- _Source_:
· · · · · · ·
The offsets column contains an increasing sequence of integers which are byte positions identifying the start of each individual string within the chars data array. The final offset element is the total number of bytes in the chars column. This means the size of an individual string at row i is defined as (offsets[i+1]-offsets[i]).

Schematic diagram showing a vector of strings {"this", "is", "a", "column", "of", "strings"} and its representation as a strings type column with size 6, resulting in an “offsets” child column with INT32 type and a “characters” child column with INT8 type.
Figure 1. Schematic showing how Arrow format represents strings columns with chars and offsets child columns

Example of string redaction function

To illustrate an example string transformation, consider a function that receives two input strings columns and produces one redacted output strings column.

The input data has the following form: a “names” column containing first and last names separated by a space and a “visibilities” column containing the status of “public” or “private.” 

We propose the “redact” function that operates on the input data to produce output data consisting of the first initial of the last name followed by a space and the entire first name. However, if the corresponding visibility column is “private” then the output string should be fully redacted as “X X.” 

A table showing an example of a "redact" string transformation that receives names and visibilities strings columns as input and partially or fully redacted data as output.
Table 1. Example of a “redact” string transformation that receives names and visibilities strings columns as input and partially or fully redacted data as output

Transforming strings with the libcudf API

First, string transformation can be accomplished using the libcudf strings API. The general purpose API is an excellent starting point and a good baseline for comparing performance.

The API functions operate on an entire strings column, launching at least one kernel per function and assigning one thread per string. Each thread handles a single row of data in parallel across the GPU and outputs a single row as part of a new output column.

To complete the redact example function using the general purpose API, follow these steps:

  1. Convert the “visibilities” strings column into a Boolean column using contains
  2. Create a new strings column from the names column by copying “X X” whenever the corresponding row entry in the boolean column is “false”
  3. Split the “redacted” column into first name and last name columns
  4. Slice the first character of the last names as the last name initials
  5. Build the output column by concatenating the last initials column and the first names column with space (” “) separator.
· · · · · · ·
- _Given information_:
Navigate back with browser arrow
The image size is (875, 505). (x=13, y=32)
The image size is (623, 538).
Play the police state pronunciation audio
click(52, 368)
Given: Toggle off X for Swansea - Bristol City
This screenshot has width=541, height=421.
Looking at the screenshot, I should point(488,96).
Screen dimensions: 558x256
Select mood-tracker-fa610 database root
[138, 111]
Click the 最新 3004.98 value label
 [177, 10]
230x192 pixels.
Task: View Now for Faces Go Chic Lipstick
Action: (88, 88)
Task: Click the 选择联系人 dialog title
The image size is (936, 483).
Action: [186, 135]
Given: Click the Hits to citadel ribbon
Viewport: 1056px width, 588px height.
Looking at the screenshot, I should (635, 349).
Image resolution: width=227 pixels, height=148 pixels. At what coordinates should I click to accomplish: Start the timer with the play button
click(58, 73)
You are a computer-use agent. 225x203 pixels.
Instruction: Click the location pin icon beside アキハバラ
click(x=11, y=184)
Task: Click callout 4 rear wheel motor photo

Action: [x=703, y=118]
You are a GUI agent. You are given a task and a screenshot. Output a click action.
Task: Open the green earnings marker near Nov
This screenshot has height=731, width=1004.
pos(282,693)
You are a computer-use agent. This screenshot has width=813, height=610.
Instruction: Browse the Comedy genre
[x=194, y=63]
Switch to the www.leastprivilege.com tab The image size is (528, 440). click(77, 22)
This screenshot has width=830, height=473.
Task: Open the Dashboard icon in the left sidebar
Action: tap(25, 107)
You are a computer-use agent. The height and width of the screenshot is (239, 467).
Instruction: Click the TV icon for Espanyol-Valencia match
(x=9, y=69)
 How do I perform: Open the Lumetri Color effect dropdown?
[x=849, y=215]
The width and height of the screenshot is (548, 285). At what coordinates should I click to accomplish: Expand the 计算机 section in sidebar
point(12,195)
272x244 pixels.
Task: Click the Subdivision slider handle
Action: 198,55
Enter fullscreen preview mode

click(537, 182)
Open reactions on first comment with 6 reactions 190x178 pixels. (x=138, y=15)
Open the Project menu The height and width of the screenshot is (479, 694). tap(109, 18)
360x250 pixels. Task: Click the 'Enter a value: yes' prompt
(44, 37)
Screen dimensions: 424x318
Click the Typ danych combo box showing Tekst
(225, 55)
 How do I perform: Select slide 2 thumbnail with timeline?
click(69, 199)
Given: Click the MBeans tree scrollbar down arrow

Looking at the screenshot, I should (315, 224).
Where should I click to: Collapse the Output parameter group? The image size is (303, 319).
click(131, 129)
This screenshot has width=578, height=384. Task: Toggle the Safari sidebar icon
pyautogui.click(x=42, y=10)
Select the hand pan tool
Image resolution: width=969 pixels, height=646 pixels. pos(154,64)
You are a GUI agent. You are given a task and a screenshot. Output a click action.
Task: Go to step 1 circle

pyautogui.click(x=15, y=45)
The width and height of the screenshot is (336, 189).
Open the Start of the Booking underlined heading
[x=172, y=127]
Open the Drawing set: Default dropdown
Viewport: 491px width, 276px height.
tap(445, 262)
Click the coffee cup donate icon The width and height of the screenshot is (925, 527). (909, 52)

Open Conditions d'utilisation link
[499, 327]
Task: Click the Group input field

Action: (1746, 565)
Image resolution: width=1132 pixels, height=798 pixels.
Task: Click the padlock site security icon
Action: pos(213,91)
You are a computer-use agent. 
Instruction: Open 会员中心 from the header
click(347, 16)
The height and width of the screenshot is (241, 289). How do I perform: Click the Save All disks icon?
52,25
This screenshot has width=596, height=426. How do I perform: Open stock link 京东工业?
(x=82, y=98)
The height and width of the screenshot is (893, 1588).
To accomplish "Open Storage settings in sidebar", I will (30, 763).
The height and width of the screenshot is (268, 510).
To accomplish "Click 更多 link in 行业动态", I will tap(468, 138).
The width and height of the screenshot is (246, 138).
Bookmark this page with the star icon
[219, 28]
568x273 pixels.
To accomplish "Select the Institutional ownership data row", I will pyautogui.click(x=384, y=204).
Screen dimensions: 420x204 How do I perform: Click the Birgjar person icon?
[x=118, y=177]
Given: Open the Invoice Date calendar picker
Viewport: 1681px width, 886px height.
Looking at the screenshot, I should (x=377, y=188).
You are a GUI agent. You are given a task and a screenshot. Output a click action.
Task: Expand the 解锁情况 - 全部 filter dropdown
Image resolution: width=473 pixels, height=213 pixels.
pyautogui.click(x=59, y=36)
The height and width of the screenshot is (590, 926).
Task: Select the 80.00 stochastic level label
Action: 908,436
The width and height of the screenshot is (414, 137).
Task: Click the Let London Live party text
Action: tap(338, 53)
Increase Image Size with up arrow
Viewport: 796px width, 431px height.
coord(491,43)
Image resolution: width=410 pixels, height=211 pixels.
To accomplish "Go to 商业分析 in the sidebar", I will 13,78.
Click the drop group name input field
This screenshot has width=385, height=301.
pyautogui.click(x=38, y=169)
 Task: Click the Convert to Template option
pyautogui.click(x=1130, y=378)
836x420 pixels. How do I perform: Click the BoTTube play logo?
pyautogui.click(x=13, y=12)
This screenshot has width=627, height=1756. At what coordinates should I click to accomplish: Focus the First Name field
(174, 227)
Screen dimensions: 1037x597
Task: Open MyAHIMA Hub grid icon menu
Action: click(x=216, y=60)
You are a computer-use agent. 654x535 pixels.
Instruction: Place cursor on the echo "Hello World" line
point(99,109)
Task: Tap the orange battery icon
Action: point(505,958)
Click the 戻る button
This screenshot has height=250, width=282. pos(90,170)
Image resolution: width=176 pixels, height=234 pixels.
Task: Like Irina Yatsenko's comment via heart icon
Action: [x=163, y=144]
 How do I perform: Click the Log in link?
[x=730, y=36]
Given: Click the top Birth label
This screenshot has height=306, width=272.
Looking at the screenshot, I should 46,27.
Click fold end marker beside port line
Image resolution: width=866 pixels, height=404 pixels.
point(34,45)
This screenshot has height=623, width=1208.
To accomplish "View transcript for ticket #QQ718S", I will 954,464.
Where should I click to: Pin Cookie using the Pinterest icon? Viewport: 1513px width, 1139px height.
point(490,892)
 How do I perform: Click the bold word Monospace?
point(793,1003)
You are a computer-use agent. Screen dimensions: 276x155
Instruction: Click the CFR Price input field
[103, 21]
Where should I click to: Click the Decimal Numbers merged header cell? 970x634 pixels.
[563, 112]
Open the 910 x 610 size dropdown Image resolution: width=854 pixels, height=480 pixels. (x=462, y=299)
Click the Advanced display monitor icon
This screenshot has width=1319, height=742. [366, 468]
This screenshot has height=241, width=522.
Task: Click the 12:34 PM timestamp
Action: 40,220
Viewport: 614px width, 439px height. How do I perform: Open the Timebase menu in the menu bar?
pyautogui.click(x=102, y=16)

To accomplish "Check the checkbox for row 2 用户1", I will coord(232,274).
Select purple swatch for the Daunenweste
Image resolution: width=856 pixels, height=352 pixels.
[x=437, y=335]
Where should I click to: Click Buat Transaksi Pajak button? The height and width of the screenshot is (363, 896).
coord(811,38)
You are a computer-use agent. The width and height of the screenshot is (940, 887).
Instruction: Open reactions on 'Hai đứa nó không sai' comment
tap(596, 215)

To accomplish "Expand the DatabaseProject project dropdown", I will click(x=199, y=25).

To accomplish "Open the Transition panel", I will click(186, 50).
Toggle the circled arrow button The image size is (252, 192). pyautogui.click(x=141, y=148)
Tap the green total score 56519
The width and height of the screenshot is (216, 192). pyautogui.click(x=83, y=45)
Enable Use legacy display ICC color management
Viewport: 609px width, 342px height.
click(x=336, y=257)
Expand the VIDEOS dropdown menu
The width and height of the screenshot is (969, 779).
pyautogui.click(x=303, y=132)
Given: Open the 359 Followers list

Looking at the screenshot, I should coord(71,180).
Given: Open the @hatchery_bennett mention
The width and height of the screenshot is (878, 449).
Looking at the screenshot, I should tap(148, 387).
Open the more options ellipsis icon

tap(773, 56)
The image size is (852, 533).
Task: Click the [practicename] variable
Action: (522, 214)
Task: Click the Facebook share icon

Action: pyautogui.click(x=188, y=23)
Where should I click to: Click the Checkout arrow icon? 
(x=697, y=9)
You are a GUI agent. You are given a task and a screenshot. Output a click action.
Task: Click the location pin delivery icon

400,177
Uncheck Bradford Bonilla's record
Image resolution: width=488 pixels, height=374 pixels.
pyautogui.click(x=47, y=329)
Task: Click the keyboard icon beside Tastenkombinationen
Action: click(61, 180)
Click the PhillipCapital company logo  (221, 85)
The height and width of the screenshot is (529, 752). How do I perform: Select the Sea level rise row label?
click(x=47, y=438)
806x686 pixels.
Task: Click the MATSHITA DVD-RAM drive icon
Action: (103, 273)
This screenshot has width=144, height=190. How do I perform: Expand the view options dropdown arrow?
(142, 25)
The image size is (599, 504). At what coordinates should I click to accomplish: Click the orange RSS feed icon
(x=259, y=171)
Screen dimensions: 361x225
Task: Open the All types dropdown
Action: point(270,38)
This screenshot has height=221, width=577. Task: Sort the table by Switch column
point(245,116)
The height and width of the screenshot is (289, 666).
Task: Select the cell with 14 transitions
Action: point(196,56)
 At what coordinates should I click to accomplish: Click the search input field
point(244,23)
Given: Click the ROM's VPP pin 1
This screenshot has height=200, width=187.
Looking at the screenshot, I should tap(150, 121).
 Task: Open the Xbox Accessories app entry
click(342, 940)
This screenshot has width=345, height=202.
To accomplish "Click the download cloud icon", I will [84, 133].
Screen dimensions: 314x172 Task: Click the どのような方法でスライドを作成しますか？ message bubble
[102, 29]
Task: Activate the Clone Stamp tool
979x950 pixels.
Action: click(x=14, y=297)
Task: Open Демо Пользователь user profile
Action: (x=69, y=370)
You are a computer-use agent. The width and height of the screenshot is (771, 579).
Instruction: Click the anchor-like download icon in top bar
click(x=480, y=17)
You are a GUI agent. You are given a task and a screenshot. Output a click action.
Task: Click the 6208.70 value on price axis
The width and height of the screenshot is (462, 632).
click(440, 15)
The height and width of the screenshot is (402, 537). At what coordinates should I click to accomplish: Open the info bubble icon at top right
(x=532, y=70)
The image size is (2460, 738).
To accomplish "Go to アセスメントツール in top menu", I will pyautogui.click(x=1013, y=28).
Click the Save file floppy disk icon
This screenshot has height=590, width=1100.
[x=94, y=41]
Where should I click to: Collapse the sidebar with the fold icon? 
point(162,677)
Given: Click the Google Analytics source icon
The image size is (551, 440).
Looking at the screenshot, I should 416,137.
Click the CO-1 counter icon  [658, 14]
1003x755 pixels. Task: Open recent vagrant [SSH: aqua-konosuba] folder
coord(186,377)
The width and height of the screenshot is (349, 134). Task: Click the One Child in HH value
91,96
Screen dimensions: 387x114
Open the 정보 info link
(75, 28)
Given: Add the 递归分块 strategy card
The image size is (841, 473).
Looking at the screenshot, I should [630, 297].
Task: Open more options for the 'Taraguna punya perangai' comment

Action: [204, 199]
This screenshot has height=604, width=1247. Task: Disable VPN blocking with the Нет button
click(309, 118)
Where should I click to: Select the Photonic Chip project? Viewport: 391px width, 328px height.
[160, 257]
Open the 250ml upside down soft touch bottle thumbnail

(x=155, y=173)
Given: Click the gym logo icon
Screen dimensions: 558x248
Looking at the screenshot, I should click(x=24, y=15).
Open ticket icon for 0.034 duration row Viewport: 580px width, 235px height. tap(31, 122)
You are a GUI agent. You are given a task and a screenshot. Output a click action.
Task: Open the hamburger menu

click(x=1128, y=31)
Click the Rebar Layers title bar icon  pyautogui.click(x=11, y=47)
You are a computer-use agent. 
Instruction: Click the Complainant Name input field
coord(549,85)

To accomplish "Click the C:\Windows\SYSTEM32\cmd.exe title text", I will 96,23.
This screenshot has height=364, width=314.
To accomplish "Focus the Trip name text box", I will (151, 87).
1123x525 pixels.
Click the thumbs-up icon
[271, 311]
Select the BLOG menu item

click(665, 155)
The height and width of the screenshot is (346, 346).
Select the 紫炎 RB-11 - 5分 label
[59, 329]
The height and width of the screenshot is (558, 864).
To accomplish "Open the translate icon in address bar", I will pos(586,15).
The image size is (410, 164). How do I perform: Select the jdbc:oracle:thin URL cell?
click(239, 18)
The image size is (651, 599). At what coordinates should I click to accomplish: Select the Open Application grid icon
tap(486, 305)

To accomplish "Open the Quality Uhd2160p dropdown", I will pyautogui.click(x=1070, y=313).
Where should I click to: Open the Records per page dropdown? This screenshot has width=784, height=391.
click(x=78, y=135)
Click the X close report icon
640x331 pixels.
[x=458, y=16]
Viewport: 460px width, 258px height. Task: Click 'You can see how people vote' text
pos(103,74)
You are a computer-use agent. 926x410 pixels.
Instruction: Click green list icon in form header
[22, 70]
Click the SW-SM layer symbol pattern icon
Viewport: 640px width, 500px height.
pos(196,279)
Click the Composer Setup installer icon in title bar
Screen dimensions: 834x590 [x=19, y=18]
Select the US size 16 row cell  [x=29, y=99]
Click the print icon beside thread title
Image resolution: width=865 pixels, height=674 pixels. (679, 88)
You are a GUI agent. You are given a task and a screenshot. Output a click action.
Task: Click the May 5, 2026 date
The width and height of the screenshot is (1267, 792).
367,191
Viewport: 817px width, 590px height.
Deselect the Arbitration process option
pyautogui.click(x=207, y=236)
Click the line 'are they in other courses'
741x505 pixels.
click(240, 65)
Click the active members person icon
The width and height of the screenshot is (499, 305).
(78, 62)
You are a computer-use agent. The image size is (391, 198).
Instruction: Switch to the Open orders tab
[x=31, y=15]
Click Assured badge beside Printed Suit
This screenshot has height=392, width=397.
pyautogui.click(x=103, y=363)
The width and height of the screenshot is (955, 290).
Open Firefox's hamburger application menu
· · · · · · ·
- _Exercises to complete_:
**1)** Answer these questions using the passage on GPU string transformation:
(a) What does the final element of the offsets column hold?
(b) What should the "redact" function output when the corresponding visibility is "private"?
(c) How many threads do the libcudf strings API functions assign to each string?
**2)** From the records, return the lines that open with the line containing "This screenshot has width=345, height=202." and close with the line containing "Action: (x=69, y=370)", copied without changes.

- _Answer list_:
**1)**
(a) The total number of bytes in the chars column.
(b) The fully redacted string "X X".
(c) One thread per string.

**2)**
This screenshot has width=345, height=202.
To accomplish "Click the download cloud icon", I will [84, 133].
Screen dimensions: 314x172 Task: Click the どのような方法でスライドを作成しますか？ message bubble
[102, 29]
Task: Activate the Clone Stamp tool
979x950 pixels.
Action: click(x=14, y=297)
Task: Open Демо Пользователь user profile
Action: (x=69, y=370)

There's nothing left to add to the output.